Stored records
·····
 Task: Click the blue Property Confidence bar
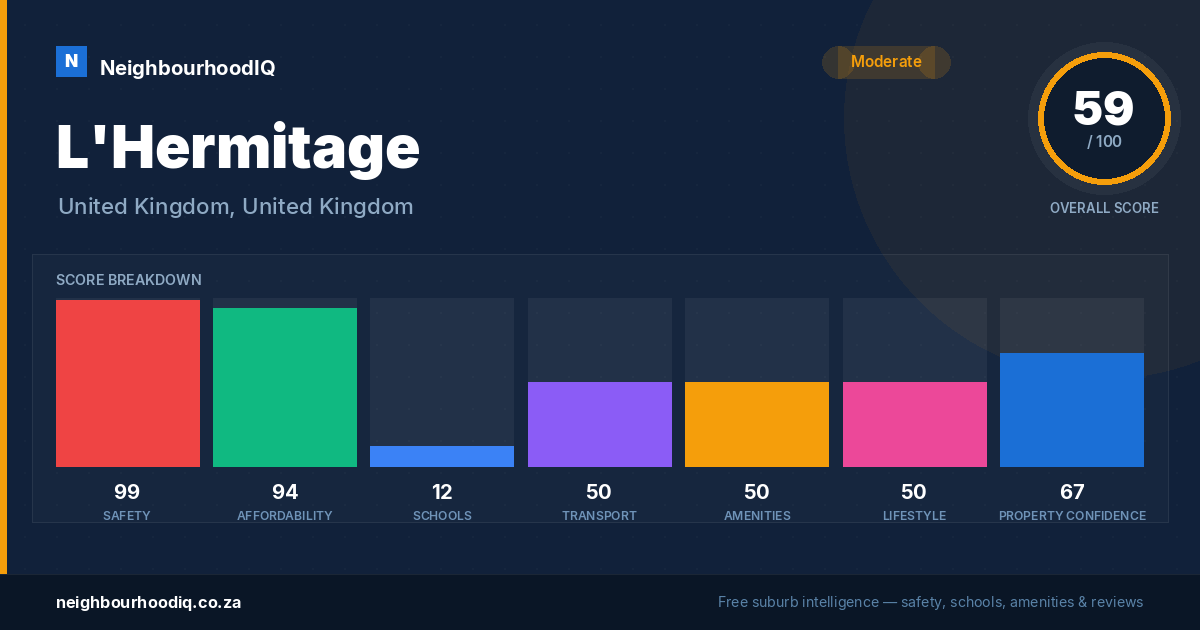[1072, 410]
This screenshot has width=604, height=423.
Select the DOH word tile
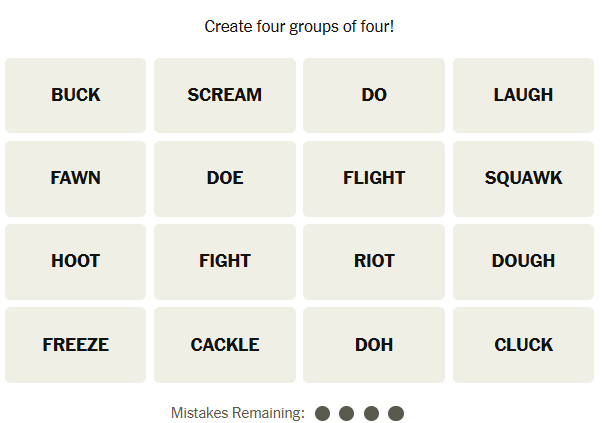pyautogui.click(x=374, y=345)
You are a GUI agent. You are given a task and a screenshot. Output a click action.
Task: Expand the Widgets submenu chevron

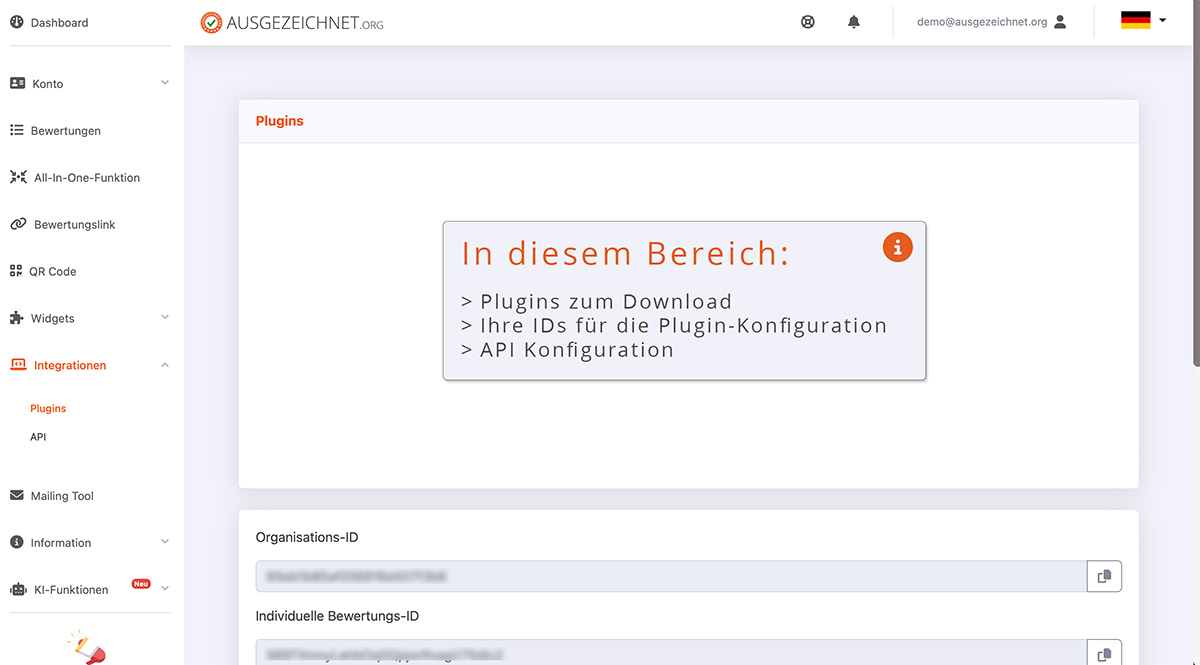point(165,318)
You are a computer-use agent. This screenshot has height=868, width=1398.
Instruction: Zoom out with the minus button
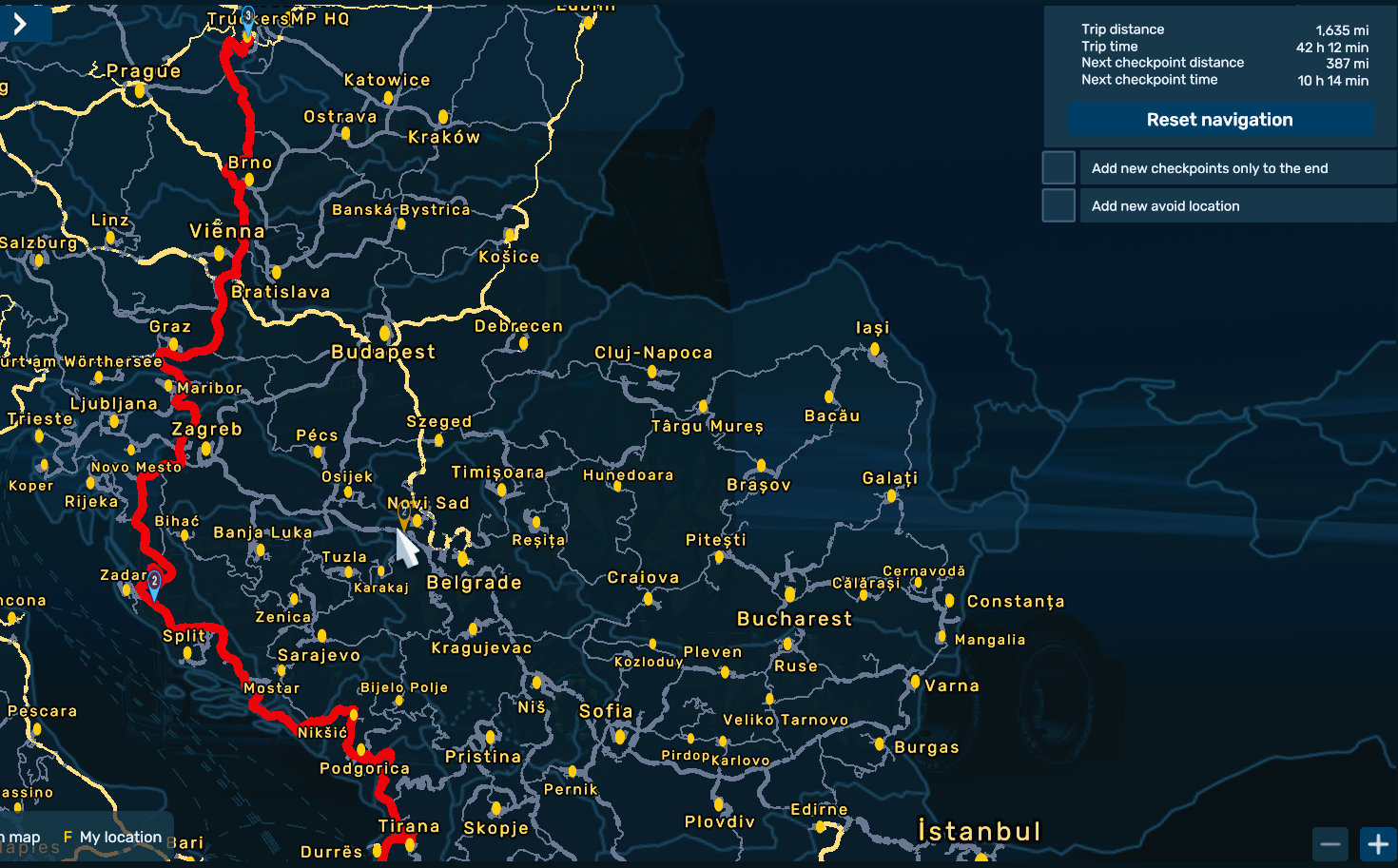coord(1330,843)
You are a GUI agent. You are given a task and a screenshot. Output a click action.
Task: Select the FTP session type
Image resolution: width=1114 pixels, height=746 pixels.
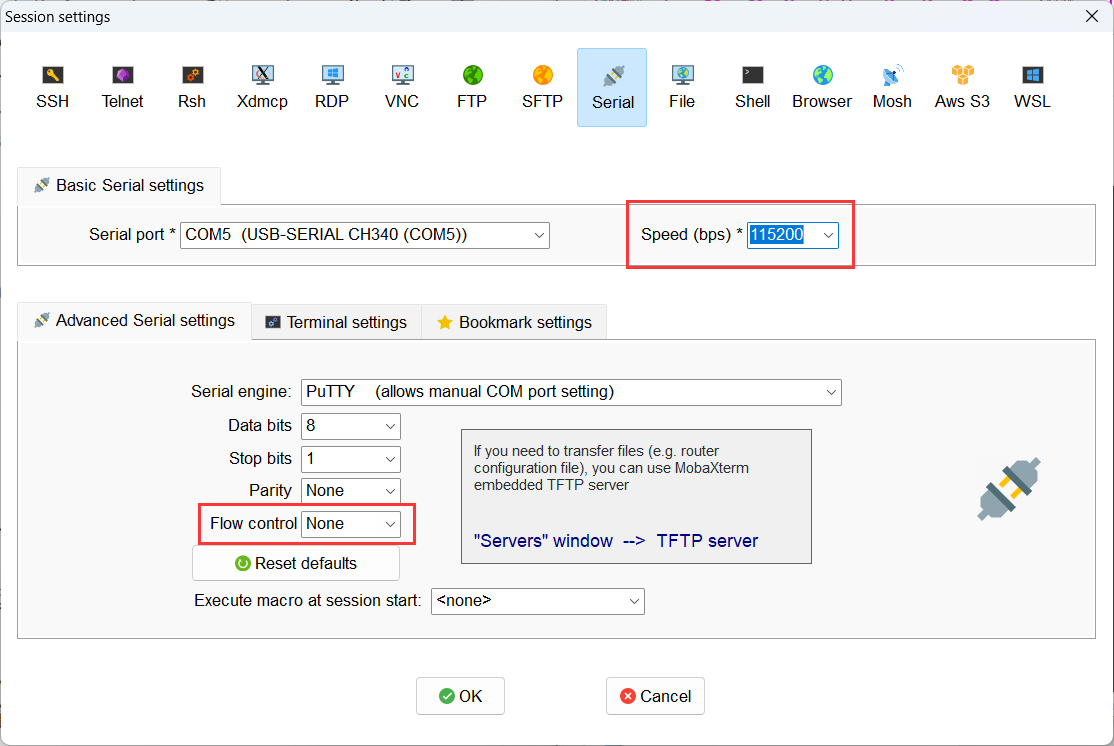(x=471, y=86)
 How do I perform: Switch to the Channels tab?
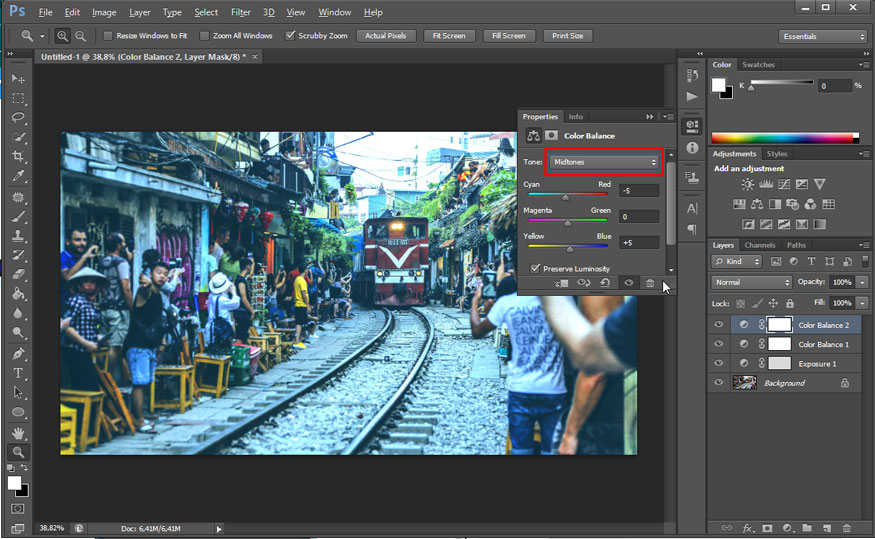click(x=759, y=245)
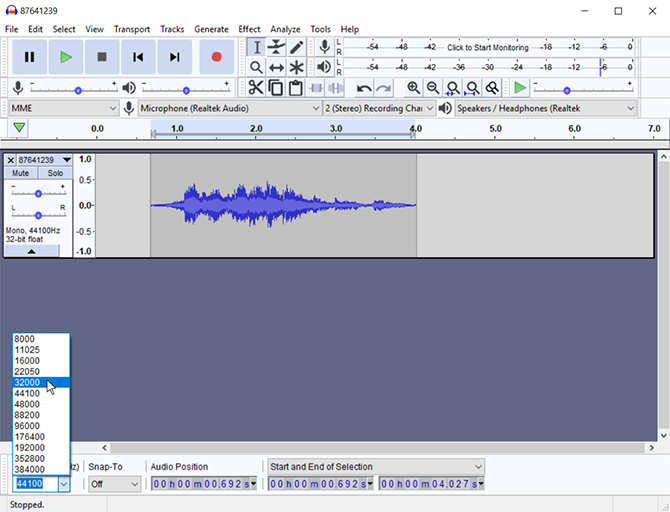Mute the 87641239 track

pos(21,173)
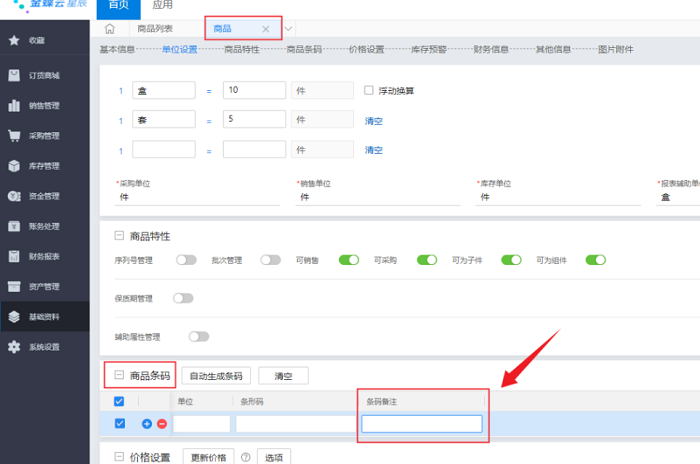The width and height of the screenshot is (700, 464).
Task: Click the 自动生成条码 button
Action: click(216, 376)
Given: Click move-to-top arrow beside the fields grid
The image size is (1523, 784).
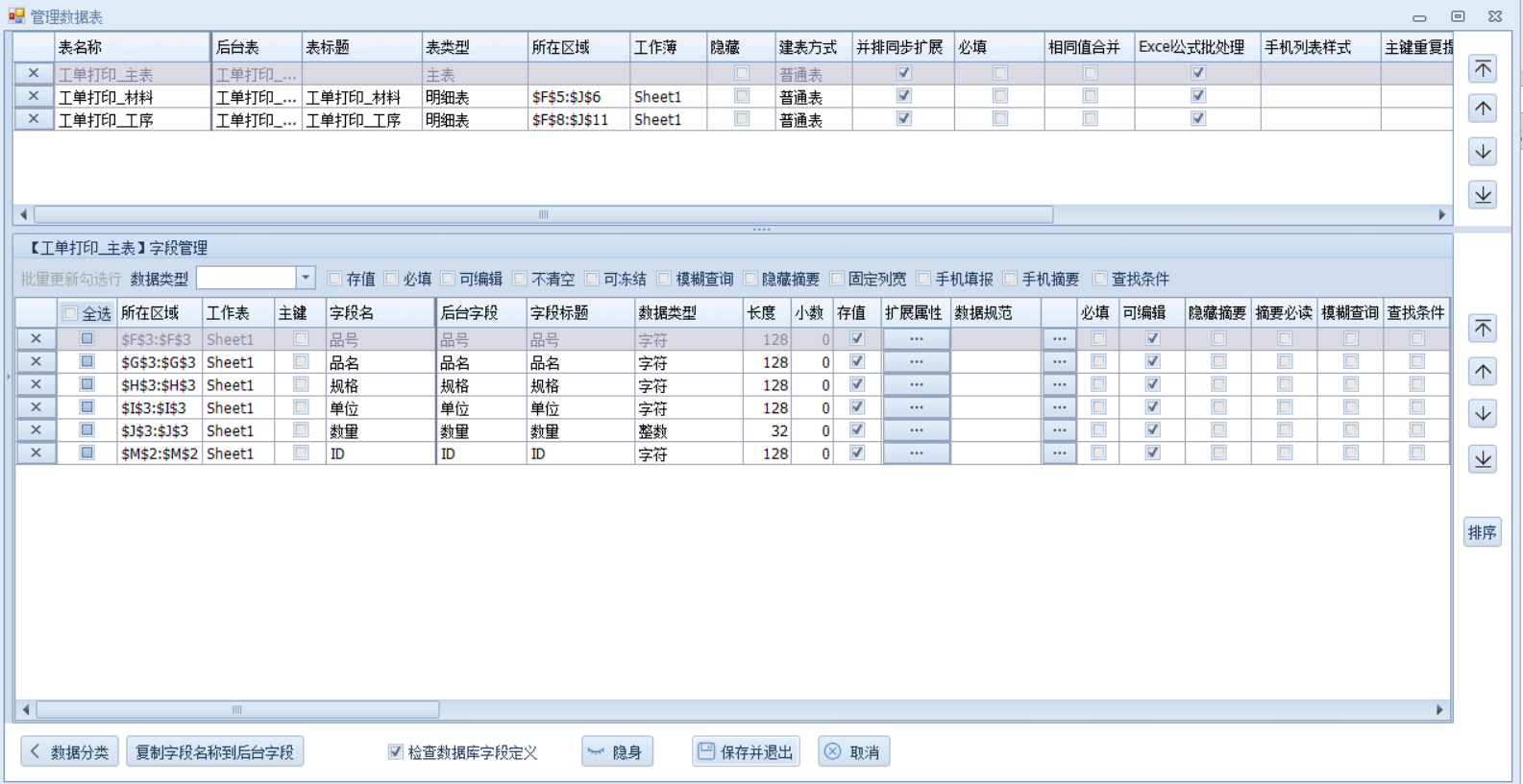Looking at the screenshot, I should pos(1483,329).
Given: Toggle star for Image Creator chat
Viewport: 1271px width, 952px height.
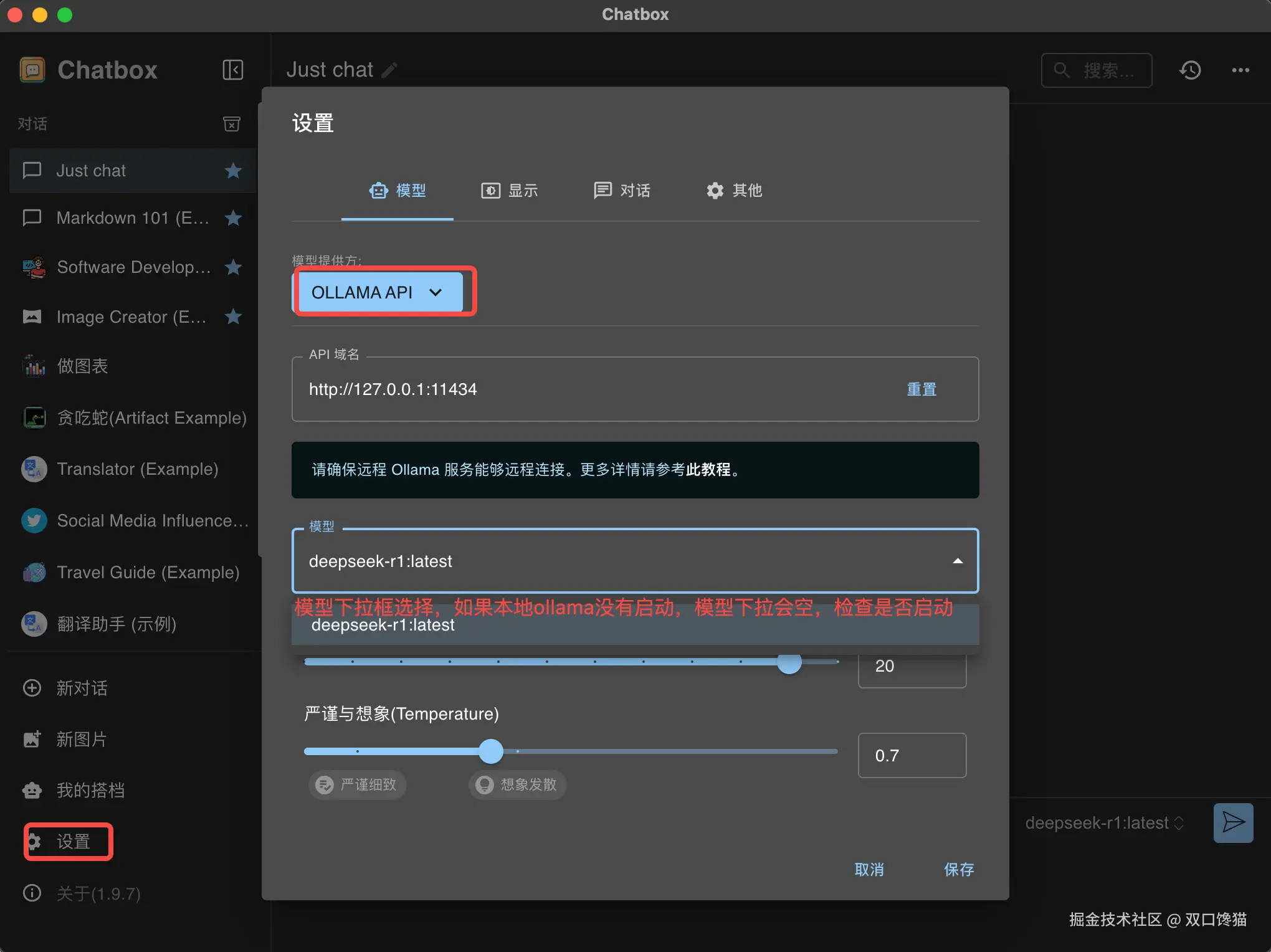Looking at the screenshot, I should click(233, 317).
·····
WHAT IS EXPECTED: Render every item above as a Markdown table with the columns "Row" and "Line," numbering each line in its own row and leaving out blank lines and pictures.

THE COMPLETED TASK:
| Row | Line |
|---|---|
| 1 |  Task: Click the blue Property Confidence bar |
| 2 | [1072, 410] |
| 3 | This screenshot has width=604, height=423. |
| 4 | Select the DOH word tile |
| 5 | pyautogui.click(x=374, y=345) |
| 6 | You are a GUI agent. You are given a task and a screenshot. Output a click action. |
| 7 | Task: Expand the Widgets submenu chevron |
| 8 | point(165,318) |
| 9 | You are a computer-use agent. This screenshot has height=868, width=1398. |
| 10 | Instruction: Zoom out with the minus button |
| 11 | coord(1330,843) |
| 12 | You are a GUI agent. You are given a task and a screenshot. Output a click action. |
| 13 | Task: Select the FTP session type |
| 14 | Image resolution: width=1114 pixels, height=746 pixels. |
| 15 | (x=471, y=86) |
| 16 |  How do I perform: Switch to the Channels tab? |
| 17 | click(x=759, y=245) |
| 18 | Mute the 87641239 track |
| 19 | pos(21,173) |
| 20 | The width and height of the screenshot is (700, 464). |
| 21 | Task: Click the 自动生成条码 button |
| 22 | Action: click(216, 376) |
| 23 | Given: Click move-to-top arrow beside the fields grid |
| 24 | The image size is (1523, 784). |
| 25 | Looking at the screenshot, I should pos(1483,329). |
| 26 | Given: Toggle star for Image Creator chat |
| 27 | Viewport: 1271px width, 952px height. |
| 28 | Looking at the screenshot, I should click(233, 317). |